PROVIDED RECORDS
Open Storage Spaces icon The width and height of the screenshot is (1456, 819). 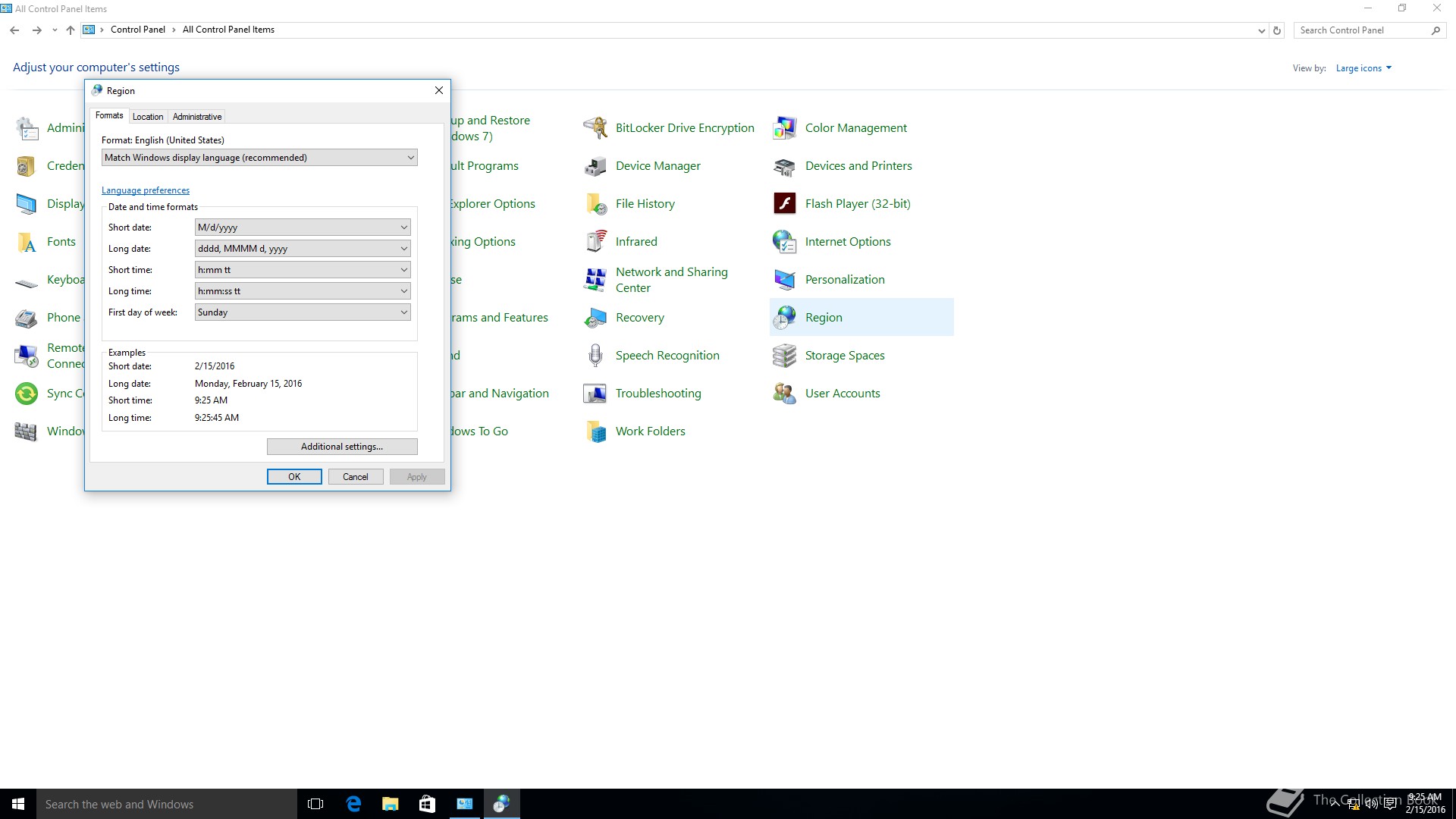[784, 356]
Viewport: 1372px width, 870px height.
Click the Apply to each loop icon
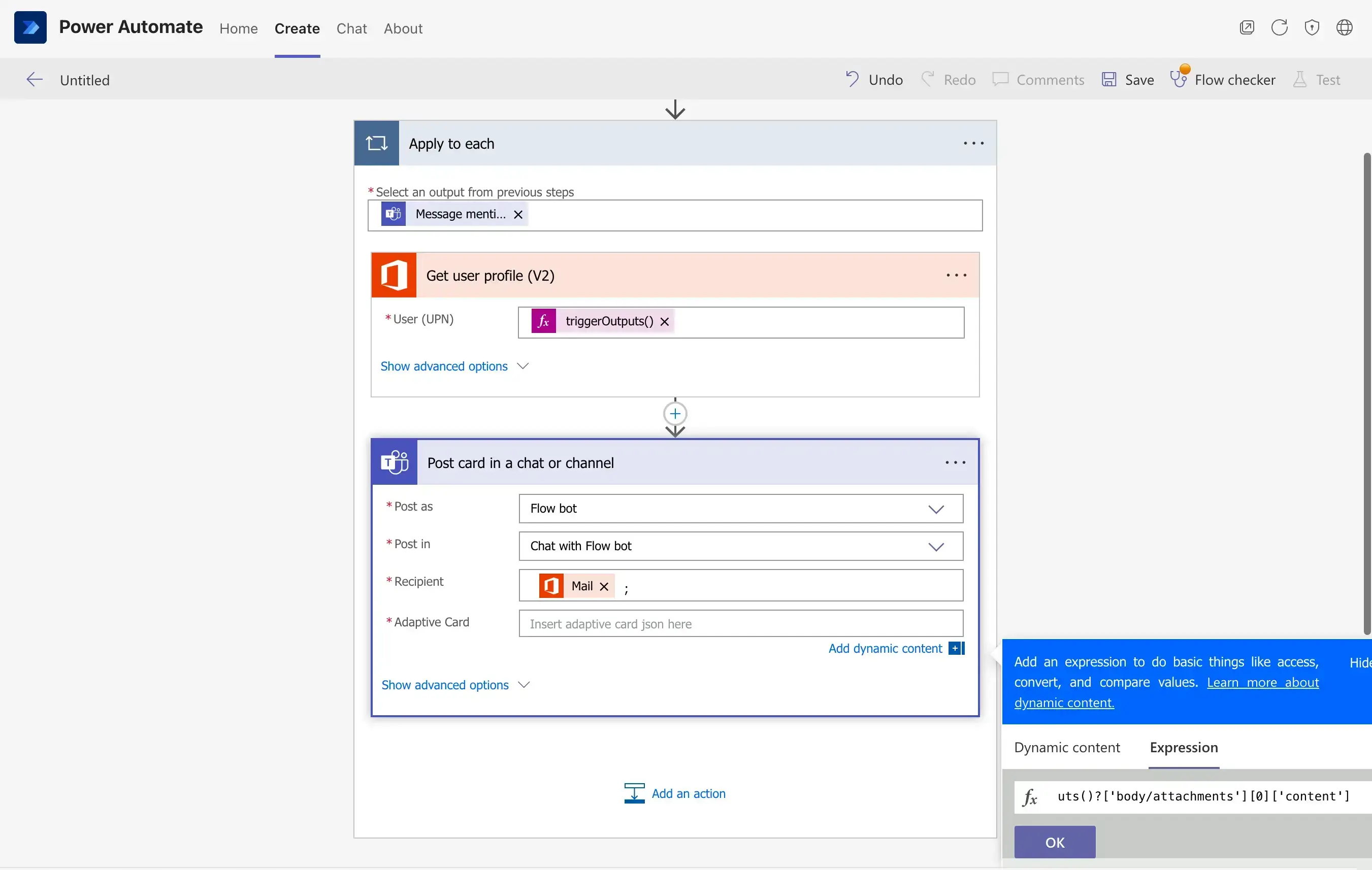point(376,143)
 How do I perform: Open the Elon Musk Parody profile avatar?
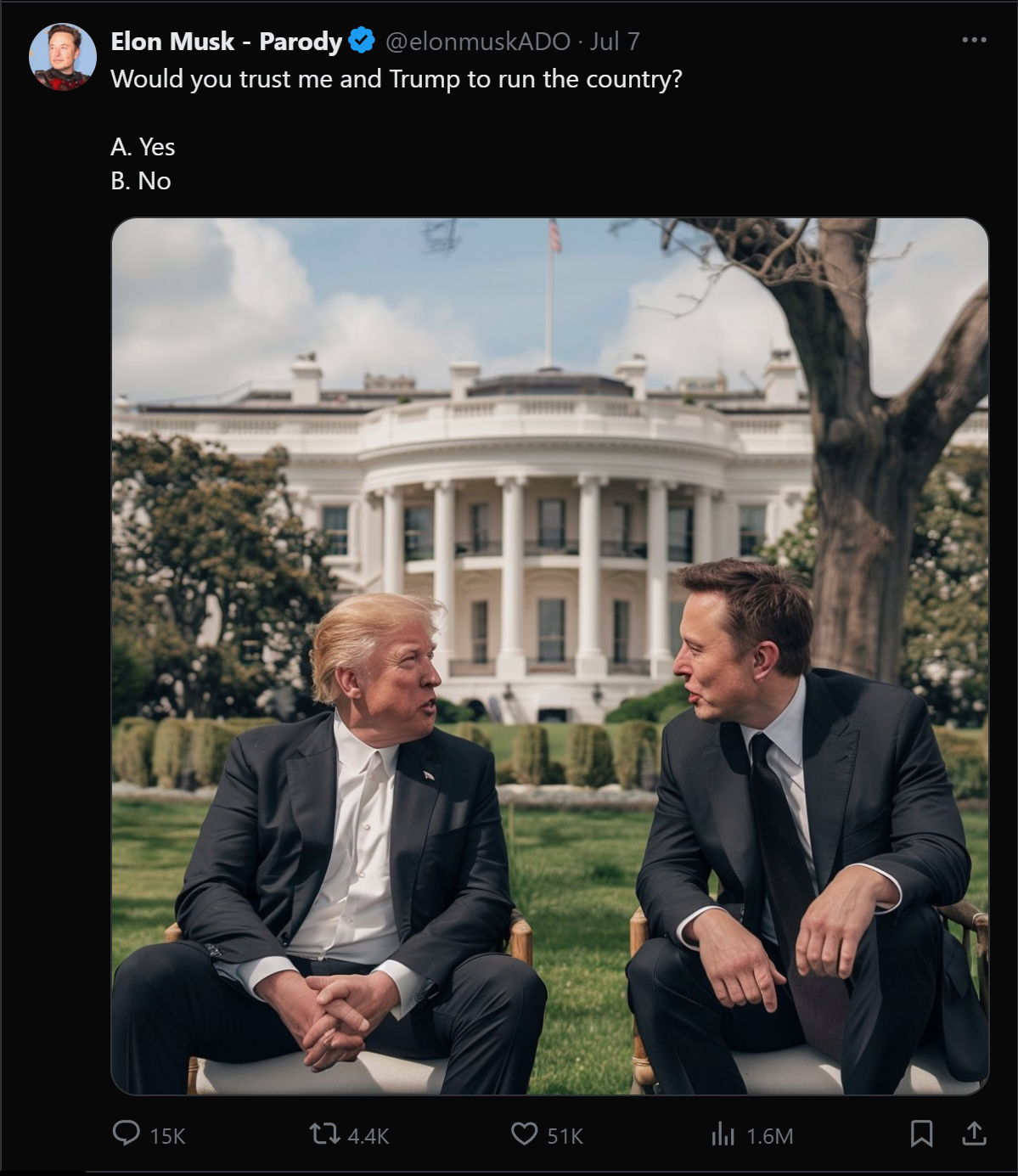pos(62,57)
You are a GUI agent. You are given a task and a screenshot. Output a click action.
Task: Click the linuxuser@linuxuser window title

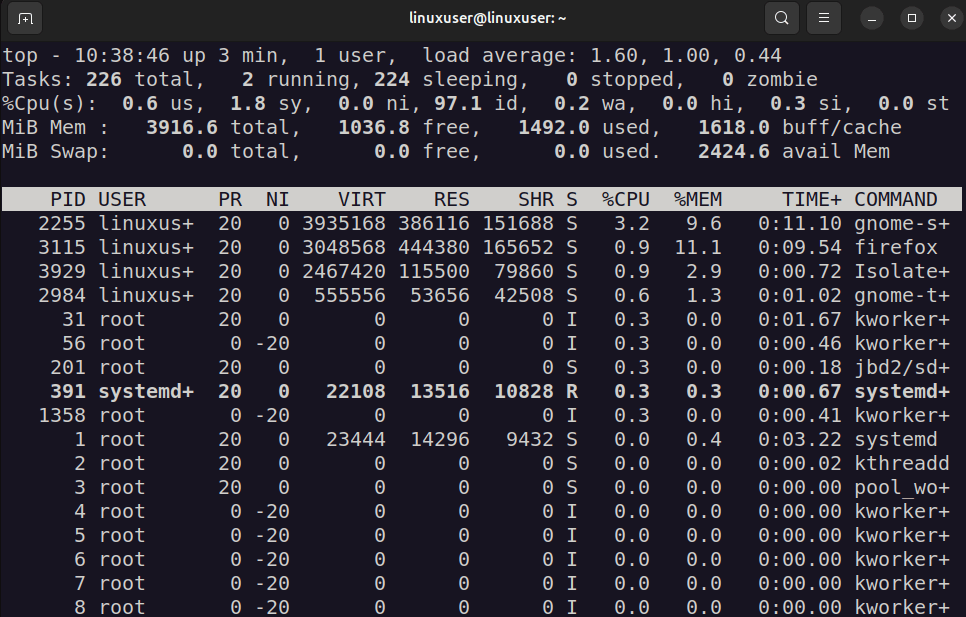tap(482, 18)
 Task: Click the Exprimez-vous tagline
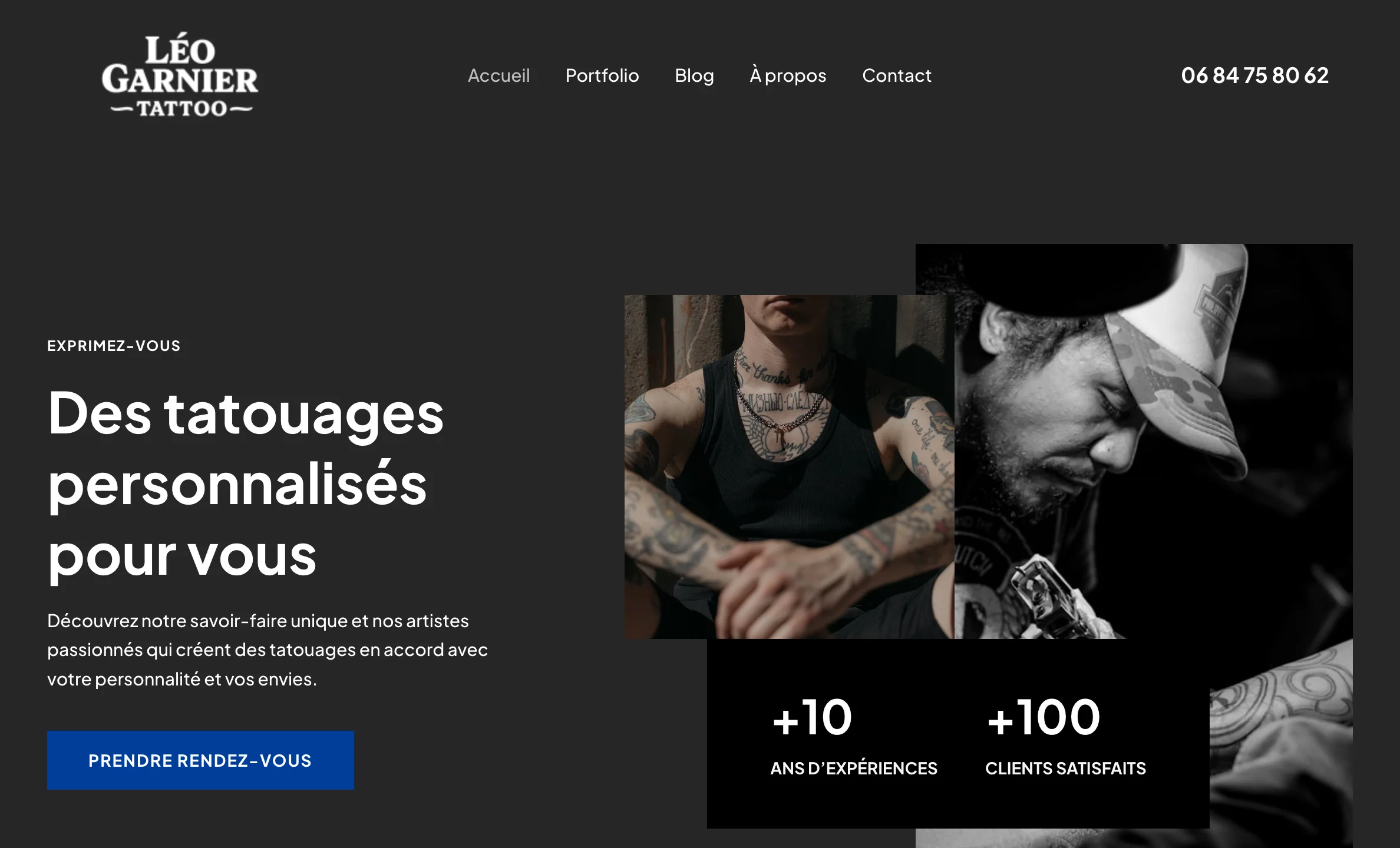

STATED EXERCISE
Reproduce the items from the line with "Viewport: 1372px width, 870px height." through the end of the items, substituting "title bar" for "window title" and leaving everything else unchanged. Omit the pictures from your answer.

OUTPUT OF THE EXERCISE
Viewport: 1372px width, 870px height.
Click the Apply to each loop icon
point(376,143)
 How do I perform: Open the Elon Musk Parody profile avatar?
pos(62,57)
You are a GUI agent. You are given a task and a screenshot. Output a click action.
Task: Click the linuxuser@linuxuser title bar

tap(482, 18)
 Task: Click the Exprimez-vous tagline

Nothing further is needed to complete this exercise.